Know No Fear

That’s the title of the latest Warhammer 40K book I’ve read. To be specific, it is the latest in the Horus Heresy series. I’ve read other Warhammer 40K books, but the Heresy is the line that interests me the most. The concept of fallen gods, betrayal, inner conflict and the downfall of an empire – that’s my kind of thing.

But a special mention for this book. Dan Abnett is a very good writer for one. But this was written unlike the others. It had a plethora of characters, spread around the setting, with various POVs strewn along with a countdown to the main event. It was told in a past tense early on too.
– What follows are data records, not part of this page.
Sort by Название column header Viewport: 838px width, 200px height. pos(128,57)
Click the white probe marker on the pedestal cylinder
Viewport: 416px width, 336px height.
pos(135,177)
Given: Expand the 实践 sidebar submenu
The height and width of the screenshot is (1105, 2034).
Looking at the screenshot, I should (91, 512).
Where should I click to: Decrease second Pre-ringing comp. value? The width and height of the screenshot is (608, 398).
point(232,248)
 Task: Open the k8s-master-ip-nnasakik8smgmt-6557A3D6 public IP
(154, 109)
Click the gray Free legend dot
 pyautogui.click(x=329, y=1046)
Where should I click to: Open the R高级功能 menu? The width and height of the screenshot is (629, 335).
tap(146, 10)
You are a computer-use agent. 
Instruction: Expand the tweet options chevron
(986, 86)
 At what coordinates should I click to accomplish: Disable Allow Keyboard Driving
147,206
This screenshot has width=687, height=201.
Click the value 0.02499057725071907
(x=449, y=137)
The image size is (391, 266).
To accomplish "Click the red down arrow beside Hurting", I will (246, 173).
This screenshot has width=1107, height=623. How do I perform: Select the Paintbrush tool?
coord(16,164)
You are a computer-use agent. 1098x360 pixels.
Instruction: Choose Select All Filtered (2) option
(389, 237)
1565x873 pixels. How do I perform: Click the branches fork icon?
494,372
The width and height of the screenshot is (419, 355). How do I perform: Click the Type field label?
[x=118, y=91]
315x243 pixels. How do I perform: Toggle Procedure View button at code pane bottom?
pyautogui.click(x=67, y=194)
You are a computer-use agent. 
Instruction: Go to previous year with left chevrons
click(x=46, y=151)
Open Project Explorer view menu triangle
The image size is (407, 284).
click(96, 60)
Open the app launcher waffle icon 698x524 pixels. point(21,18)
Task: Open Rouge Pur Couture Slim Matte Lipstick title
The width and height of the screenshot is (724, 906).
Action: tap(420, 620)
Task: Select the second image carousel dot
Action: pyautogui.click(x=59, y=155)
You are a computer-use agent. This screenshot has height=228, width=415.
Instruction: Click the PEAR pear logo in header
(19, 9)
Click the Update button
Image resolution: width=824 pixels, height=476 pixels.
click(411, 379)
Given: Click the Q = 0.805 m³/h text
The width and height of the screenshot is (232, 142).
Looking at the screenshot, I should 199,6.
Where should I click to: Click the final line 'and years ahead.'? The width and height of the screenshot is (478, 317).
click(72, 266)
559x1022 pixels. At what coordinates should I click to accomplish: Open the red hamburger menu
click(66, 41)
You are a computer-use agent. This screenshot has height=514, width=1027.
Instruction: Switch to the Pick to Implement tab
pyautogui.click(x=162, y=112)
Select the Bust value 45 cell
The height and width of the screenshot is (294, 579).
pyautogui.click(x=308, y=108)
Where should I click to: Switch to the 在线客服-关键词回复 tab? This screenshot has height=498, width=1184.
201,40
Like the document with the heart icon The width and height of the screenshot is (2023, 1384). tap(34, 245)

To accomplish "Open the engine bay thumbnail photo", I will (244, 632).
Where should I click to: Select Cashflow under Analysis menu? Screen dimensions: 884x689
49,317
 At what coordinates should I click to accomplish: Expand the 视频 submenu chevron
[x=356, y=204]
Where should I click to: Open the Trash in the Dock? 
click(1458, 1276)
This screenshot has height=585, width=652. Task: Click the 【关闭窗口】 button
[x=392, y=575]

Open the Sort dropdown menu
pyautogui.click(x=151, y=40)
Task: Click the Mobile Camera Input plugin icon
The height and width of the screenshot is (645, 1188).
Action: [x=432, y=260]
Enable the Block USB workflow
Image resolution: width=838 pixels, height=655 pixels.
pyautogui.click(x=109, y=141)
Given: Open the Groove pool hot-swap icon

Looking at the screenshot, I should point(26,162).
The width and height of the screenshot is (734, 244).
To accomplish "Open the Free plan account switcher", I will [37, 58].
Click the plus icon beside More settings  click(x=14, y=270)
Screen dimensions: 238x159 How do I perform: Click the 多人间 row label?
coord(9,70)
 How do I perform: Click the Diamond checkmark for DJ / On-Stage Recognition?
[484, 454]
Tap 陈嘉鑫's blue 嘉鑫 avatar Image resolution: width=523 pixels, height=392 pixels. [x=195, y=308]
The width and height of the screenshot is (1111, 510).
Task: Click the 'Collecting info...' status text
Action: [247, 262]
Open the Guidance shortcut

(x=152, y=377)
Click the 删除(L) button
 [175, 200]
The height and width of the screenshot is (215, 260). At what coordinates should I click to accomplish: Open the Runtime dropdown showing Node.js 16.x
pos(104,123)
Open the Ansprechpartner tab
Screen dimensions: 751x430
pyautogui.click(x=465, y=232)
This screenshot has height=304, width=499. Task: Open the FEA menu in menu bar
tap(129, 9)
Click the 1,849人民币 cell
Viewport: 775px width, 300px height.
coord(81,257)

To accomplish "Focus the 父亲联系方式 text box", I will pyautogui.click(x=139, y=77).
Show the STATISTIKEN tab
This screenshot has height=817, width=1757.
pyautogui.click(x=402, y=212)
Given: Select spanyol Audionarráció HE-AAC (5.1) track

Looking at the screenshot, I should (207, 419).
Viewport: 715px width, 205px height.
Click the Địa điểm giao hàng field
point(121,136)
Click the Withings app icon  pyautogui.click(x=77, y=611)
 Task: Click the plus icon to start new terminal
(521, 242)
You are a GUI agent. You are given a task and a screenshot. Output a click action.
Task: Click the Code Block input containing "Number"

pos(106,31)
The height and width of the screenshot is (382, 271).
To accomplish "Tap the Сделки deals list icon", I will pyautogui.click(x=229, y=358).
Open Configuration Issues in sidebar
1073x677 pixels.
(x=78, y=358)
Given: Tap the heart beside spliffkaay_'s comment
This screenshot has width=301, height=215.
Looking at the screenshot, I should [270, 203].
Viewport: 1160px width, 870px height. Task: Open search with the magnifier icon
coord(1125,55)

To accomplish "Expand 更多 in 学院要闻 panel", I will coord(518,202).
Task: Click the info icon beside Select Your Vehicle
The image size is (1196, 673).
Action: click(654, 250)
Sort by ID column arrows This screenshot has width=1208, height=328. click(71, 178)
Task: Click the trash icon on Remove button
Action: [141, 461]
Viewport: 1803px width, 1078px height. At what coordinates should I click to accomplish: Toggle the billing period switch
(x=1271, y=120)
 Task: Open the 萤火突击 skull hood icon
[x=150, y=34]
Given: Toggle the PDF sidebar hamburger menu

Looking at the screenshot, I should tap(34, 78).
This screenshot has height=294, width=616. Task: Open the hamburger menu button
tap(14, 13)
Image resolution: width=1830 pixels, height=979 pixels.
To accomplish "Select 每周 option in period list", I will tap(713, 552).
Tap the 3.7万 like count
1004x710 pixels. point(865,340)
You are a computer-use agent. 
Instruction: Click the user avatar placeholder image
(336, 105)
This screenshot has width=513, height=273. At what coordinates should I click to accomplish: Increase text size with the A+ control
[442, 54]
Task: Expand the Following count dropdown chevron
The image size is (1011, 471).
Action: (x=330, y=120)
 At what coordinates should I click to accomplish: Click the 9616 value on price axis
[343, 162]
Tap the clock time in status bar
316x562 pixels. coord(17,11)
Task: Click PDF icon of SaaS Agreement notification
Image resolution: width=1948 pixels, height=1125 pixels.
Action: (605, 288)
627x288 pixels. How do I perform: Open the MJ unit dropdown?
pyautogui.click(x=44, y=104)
Foreboding.

As the story is about a sudden and treacherous assault by the Word Bearers, this formula made a lot of sense.

But it reminded me a lot of the movie Tora Tora. This portrayed the attack on Pearl Harbour with multiple POVs.

I don’t know if it was a deliberate imitation or maybe just a nod and wink to that movie, but it certainly resounded with similarities. It worked very well. While the depth of betrayal is far deeper by the Word Bearers (being trusted brothers in arms) and the level of carnage is far worse (the planet’s surface is utterly ravaged), there is a strong parallel. Unexpected attack. Horror at the ruin. Anger created by both.

The method of telling the events is also a very effective one. Show the incident from all sides, with the reactions and actions of many to tell a full picture.

I wasn’t sure of it at first. The book that is. I tend to skim read 40K, wanting to find out how each tale affects the wider storyline. So an array of characters flew past me and I wasn’t sure whether it mattered or not. But when things got serious and these individuals had to gather together, it paid off. Not all left an imprint, yet it was enough. The ending wasn’t so great either, tailing off so as to lead into other stories, but I guess that had to be done. Still, a compelling story of betrayal, galactic war and corruption. Abnett’s writing, especially his descriptions of action and destruction on such titanic scales, is excellent.

This isn’t a review, although I would recommend the book to Warhammer or general scifi fans (the latter would have trouble understanding what’s at stake. I even read the First Heretic a bit to recapture the rivalry). I just wanted to give a nod to a book written a little different, written well, and how it reminded me of a movie that retold a real life version of the events in the book. If, to state again, on a lesser scale. Also, no demons.